Data records:
------------------------------------

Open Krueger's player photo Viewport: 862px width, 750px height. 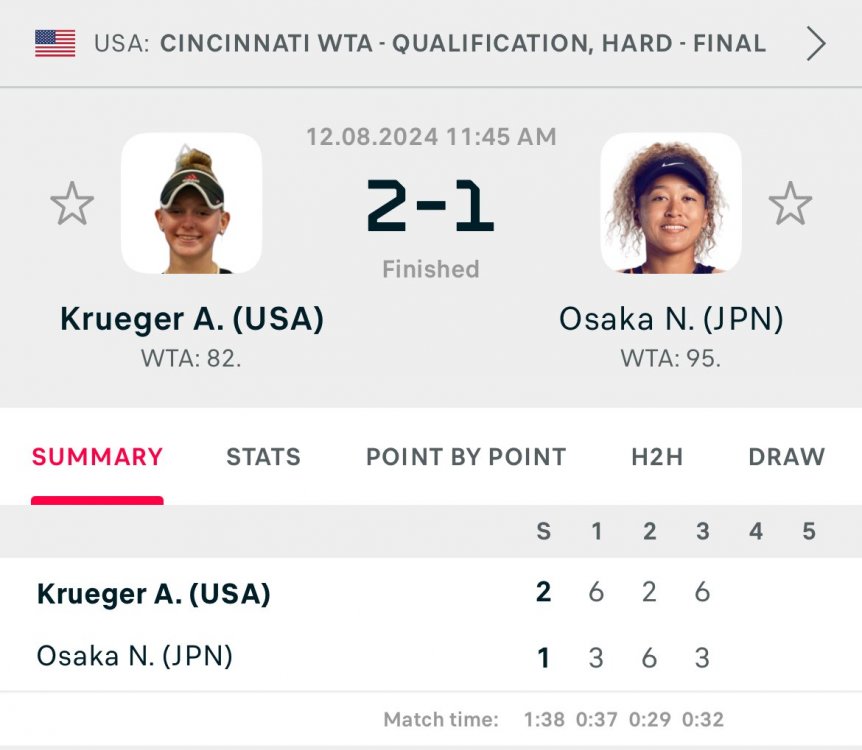(x=191, y=204)
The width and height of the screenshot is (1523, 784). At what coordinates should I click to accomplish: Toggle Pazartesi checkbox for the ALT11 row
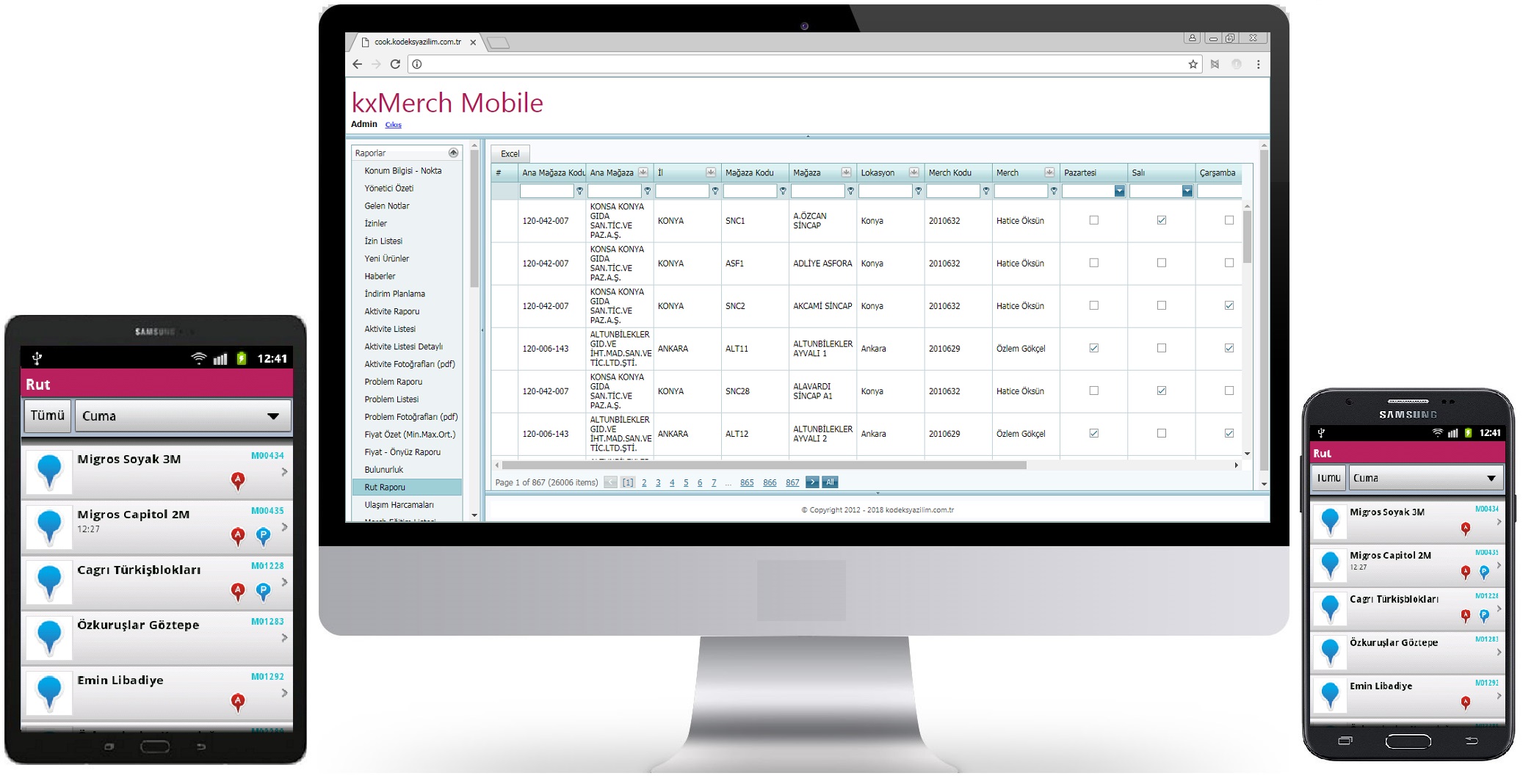1093,348
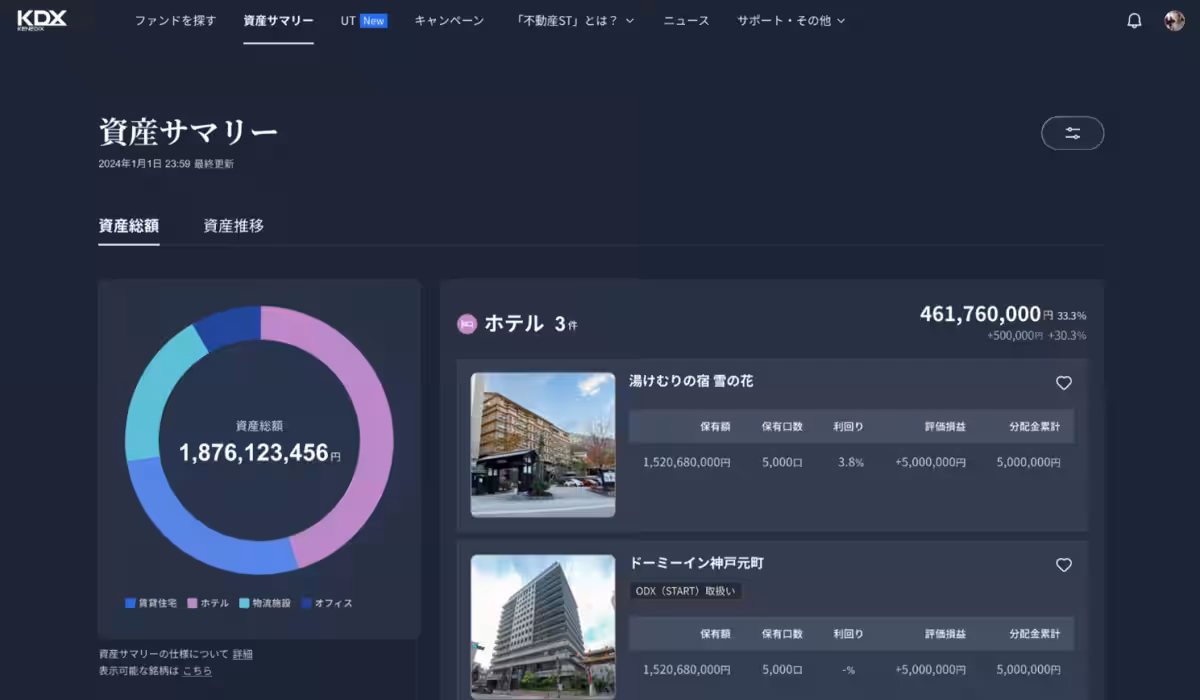
Task: Favorite 湯けむりの宿 雪の花 with heart icon
Action: click(1064, 383)
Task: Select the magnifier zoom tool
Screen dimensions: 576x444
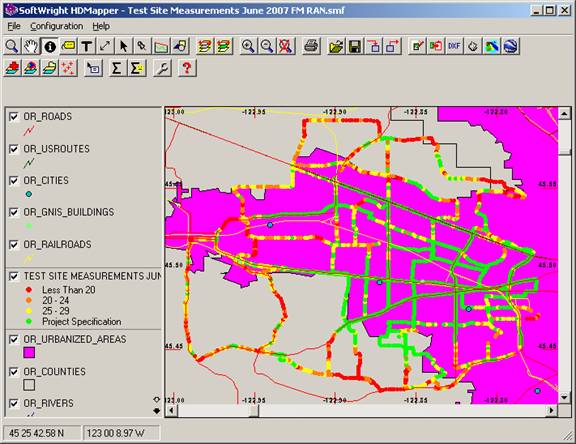Action: [x=12, y=46]
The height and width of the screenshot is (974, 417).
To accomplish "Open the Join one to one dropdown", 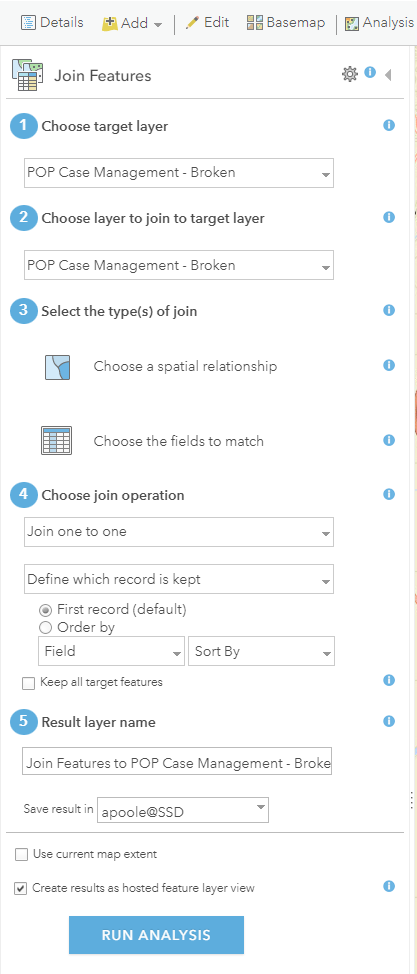I will 179,532.
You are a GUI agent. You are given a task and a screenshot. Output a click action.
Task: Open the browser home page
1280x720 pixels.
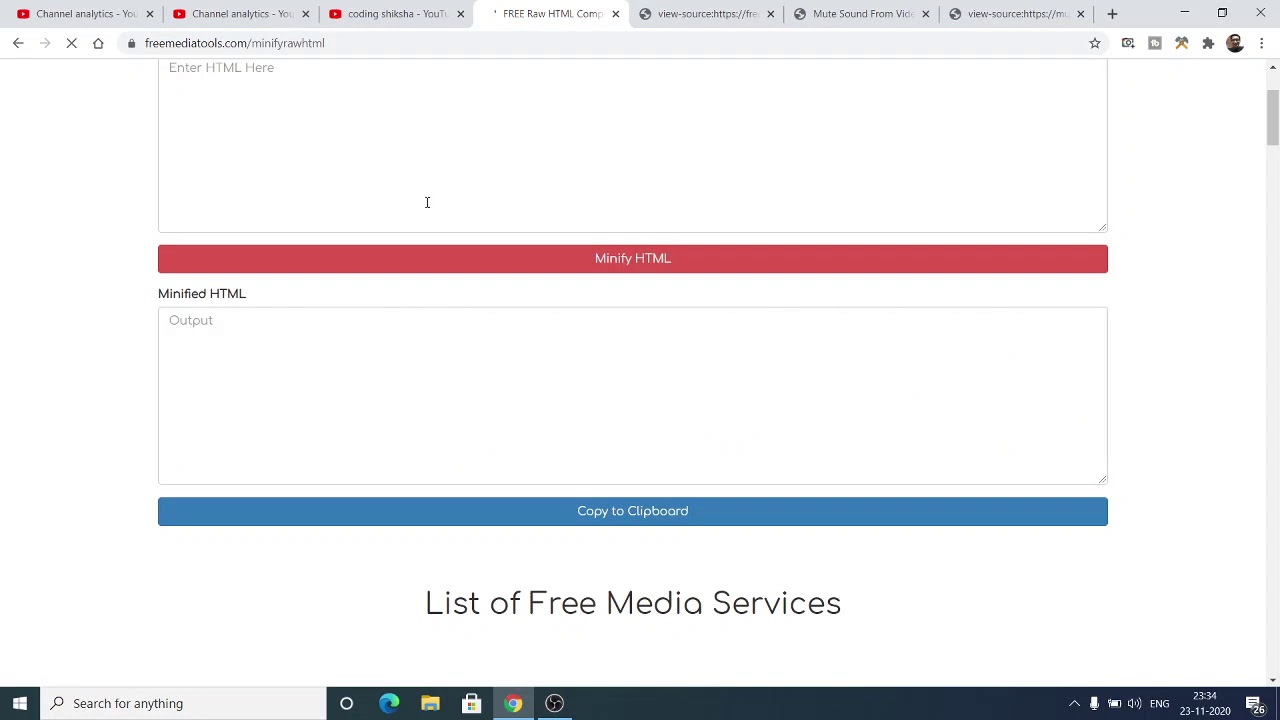(x=98, y=43)
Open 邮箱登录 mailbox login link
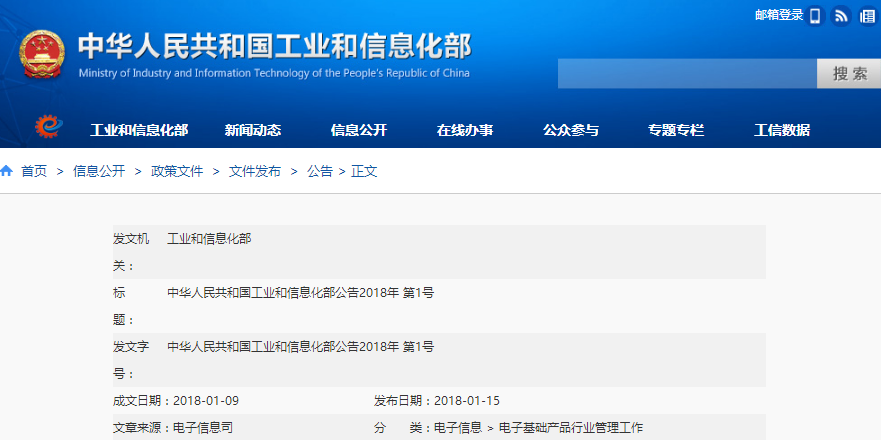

------------------------------------

### Your objective
From the line containing "You are a GUI" through the last line of the records above, reproduce every line exactly, leaving out the pictures.

### Answer to this exercise
You are a GUI agent. You are given a task and a screenshot. Output a click action.
Task: Open the browser home page
1280x720 pixels.
(x=98, y=43)
Open 邮箱登录 mailbox login link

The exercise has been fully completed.